An article published last week by Dr. Gearóid O’Suilleabháin of Munster Technological University on how the education system interacted with emergency remote teaching over the past 18 months really got me thinking about the year ahead. In the article, Dr. O’Suilleabháin challenges the negative narrative that has existed around emergency remote teaching. One of the most striking elements of the article was when our attention was drawn to the fact that emergency remote teaching ‘was a revolution in which more or less everyone took part’.
In contrast to most other initiatives involving educational technology, it was more than just the enthusiastic few taking part. Many who were reluctant (and even those who were proficient) all engaged in a learning journey which saw skill sets grow. It is fair to say that we have never had as many teachers (and students) proficient in the use of technological tools for education.
Hopes for 2021/2022
With the end of the emergency phase of the pandemic moving closer, the education system will move closer to ‘normality’ across all sectors. However, the place of technology in this new phase of the pandemic is yet to be decided. At present, this will be a decision for each individual school. The adoption of the Digital Learning Framework as a planning tool is something that should be implemented in schools at this stage.

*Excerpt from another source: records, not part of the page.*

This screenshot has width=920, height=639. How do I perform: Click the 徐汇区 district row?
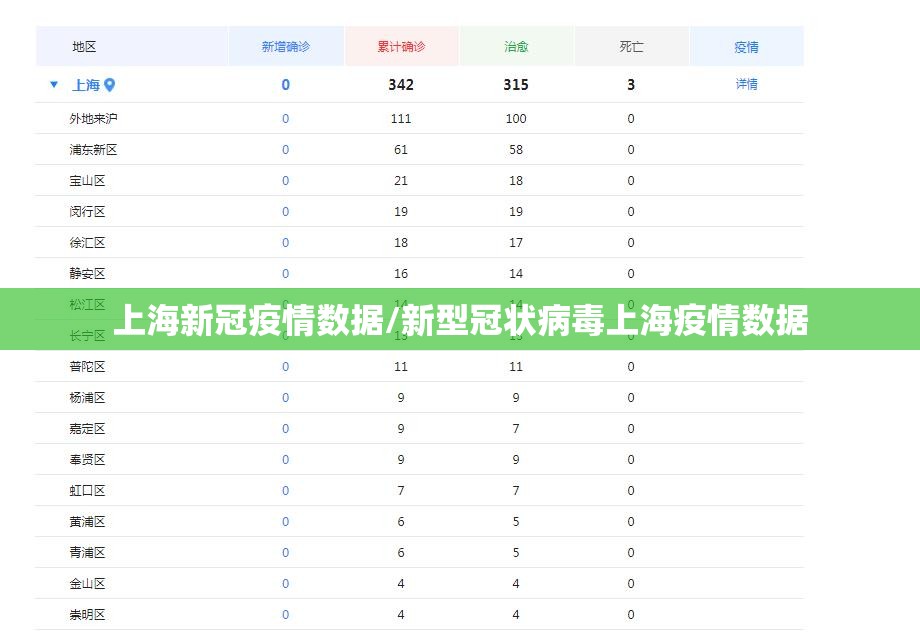tap(88, 243)
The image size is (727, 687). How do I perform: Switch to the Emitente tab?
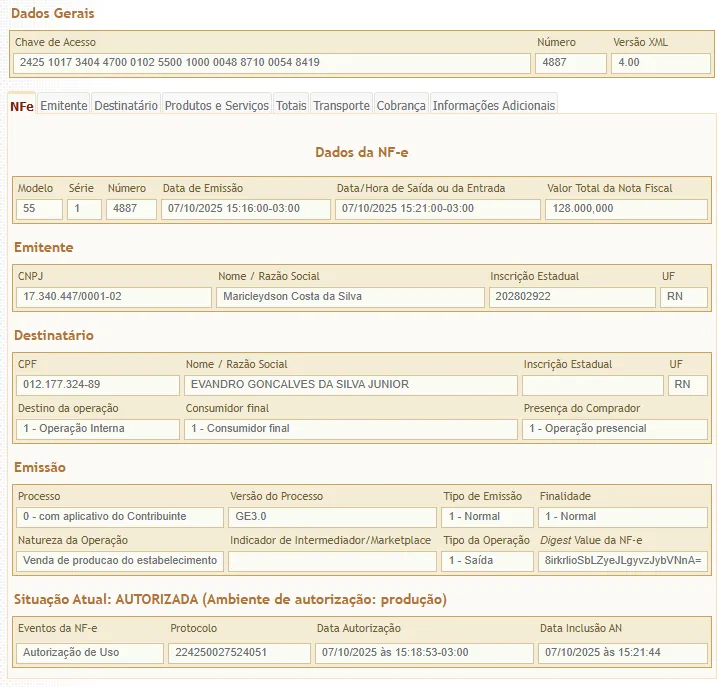pyautogui.click(x=64, y=105)
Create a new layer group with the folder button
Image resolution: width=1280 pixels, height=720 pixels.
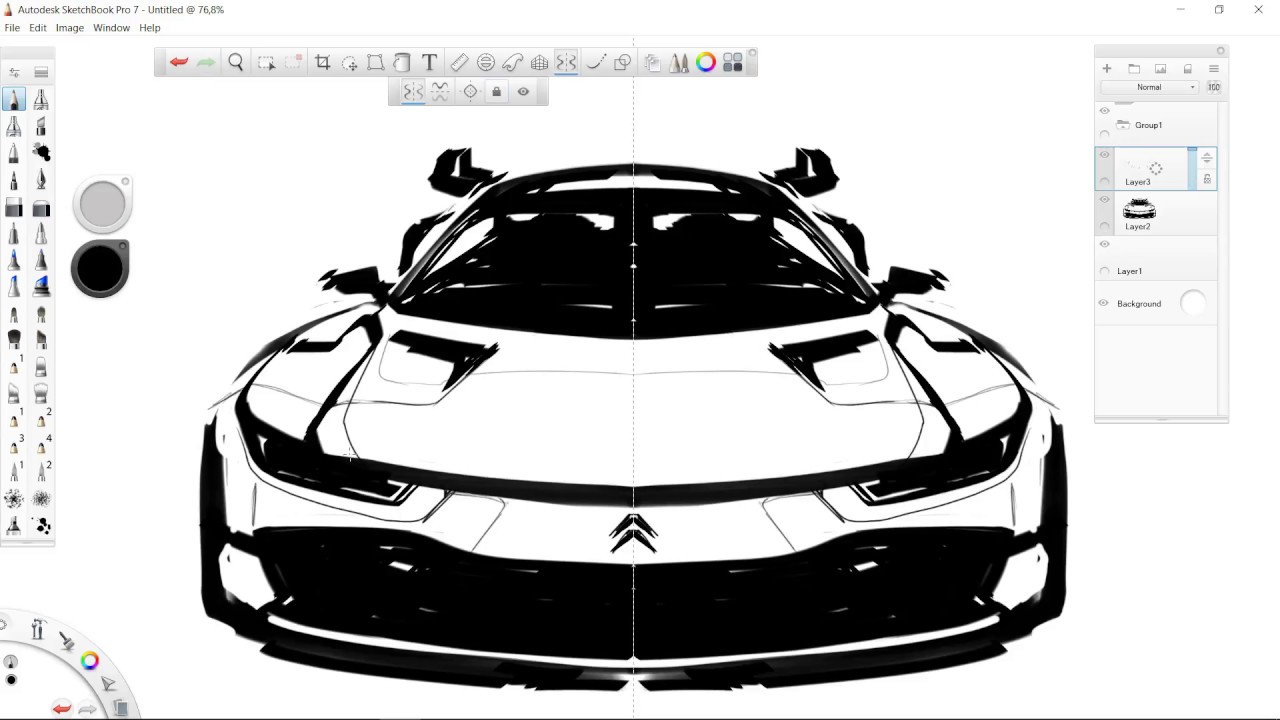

Furthermore, the publication of the new ‘Digital Strategy for Schools’ this autumn is something that we should all look forward to. We can only hope that it is ambitious and, more importantly, adequately resourced to achieve its goals. There is certainly a momentum behind the use of technology to enhance educational experiences. For the next school year, I feel the following are essential in maintaining this momentum:
- Sustained CPD for teachers – For this, we would move behind the basic knowledge of using an online platform for assigning work, to using online tools that add layers to student learning.
- Professional Support Networks: Developing communities of practice for school and ICT leaders, potentially developed through the education centre network, where they can meet regularly and share good practice.
- Professional Agencies: Greater emphasis placed on how professional agencies can assist schools in turning digital vision into a reality.